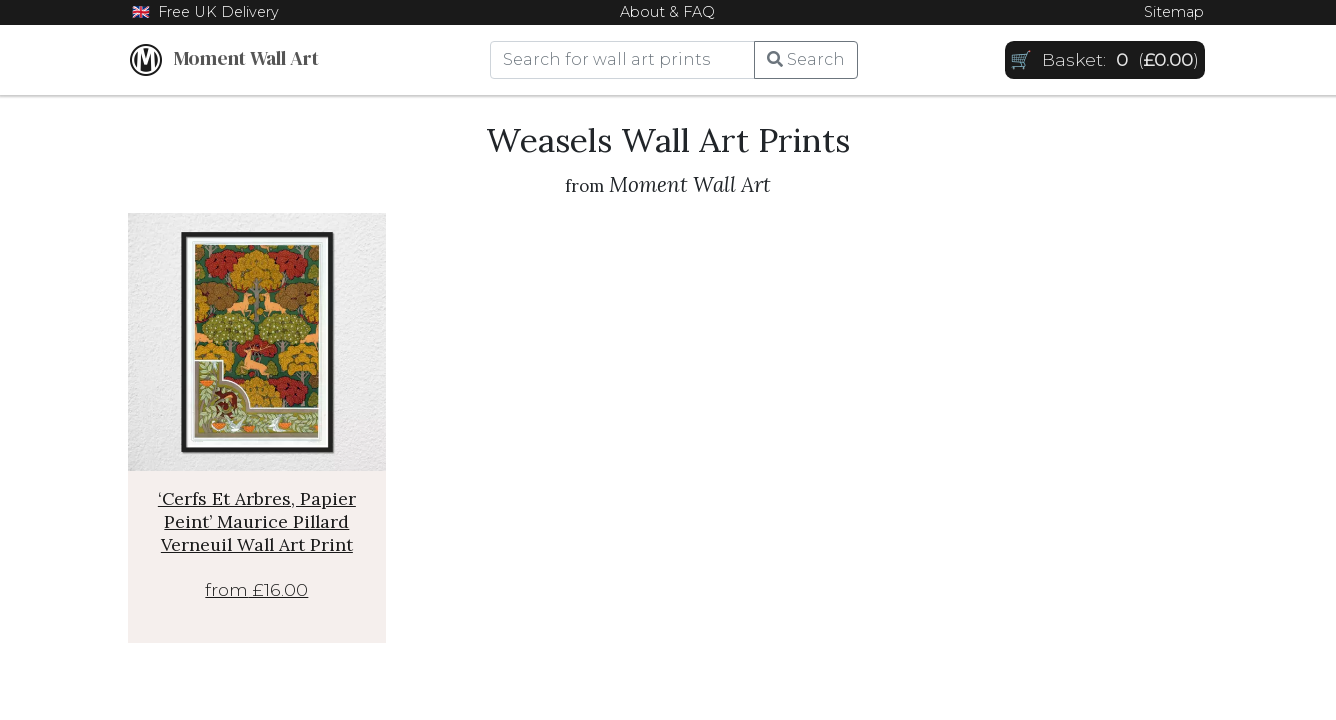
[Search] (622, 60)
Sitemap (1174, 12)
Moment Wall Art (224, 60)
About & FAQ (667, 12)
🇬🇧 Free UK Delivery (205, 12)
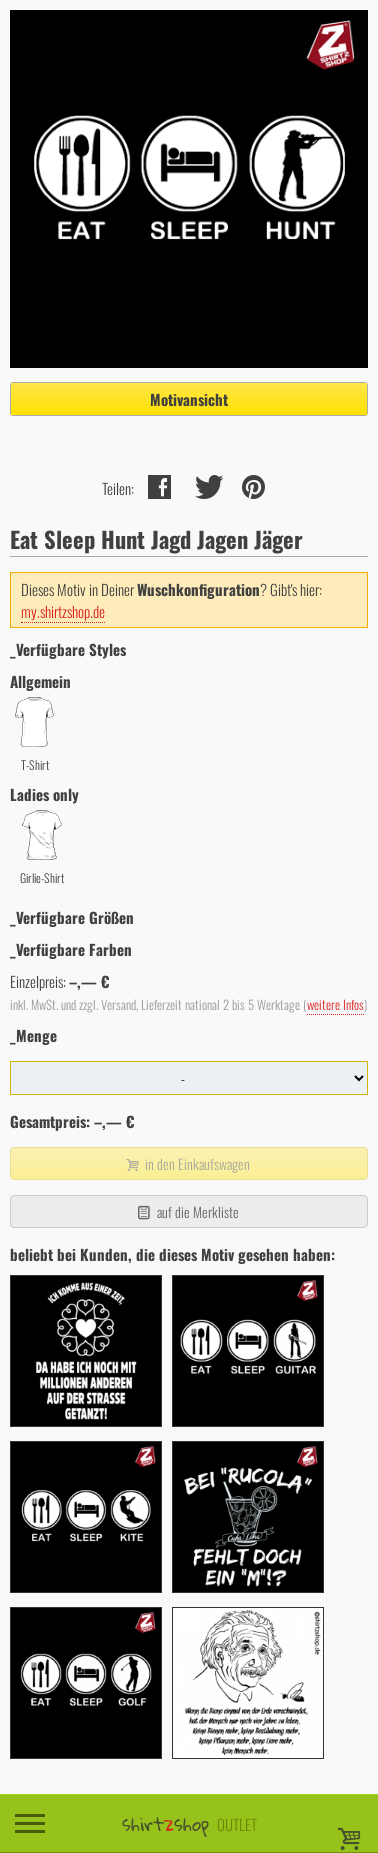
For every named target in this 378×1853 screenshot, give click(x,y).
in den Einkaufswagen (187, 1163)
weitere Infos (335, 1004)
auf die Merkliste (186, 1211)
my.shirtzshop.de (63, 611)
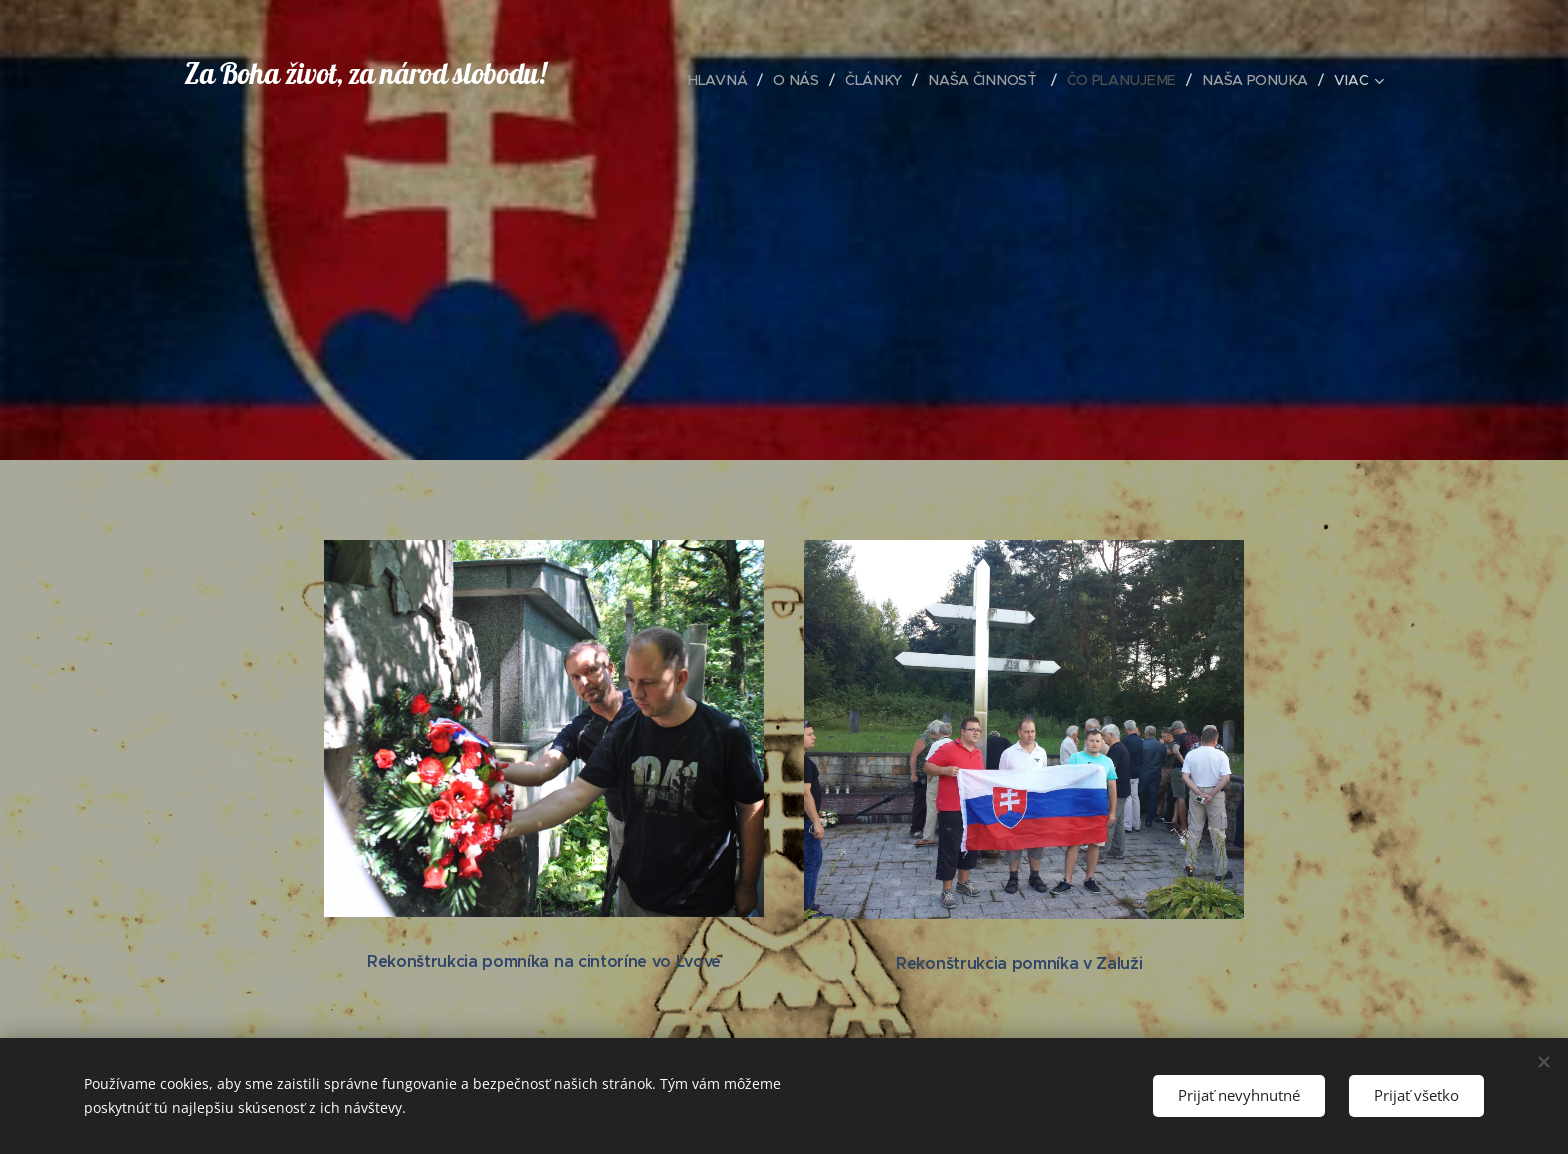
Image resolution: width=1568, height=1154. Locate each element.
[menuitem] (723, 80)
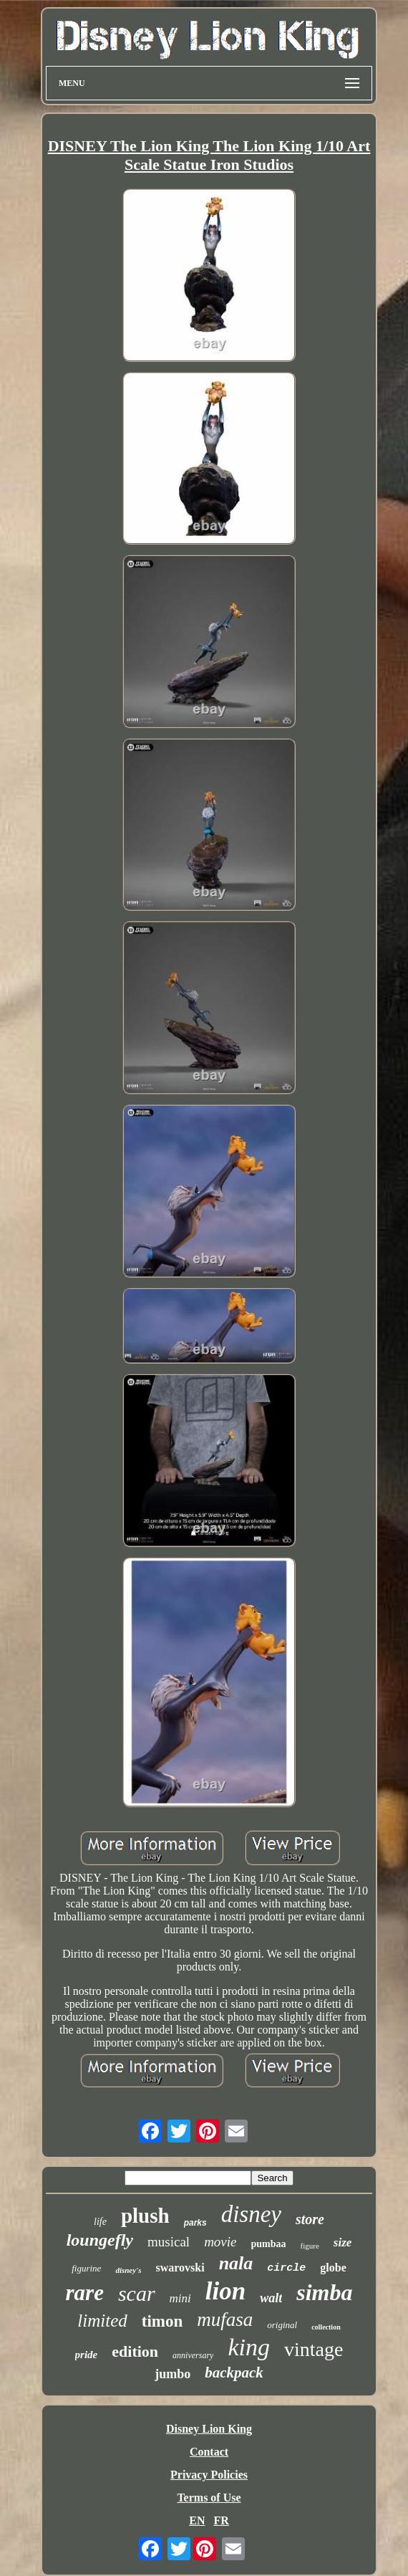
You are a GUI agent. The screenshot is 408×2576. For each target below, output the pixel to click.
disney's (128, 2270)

══════════════════════════════

Copy out the items word for word, starting at the line that contains "Image resolution: width=1568, height=1154." and ending with the last item, leaving out the pictures.

Image resolution: width=1568, height=1154. Locate each element.
[menuitem] (723, 80)
You are a GUI agent. The screenshot is 408×2576. For each target below, output the pixel to click.
disney's (128, 2270)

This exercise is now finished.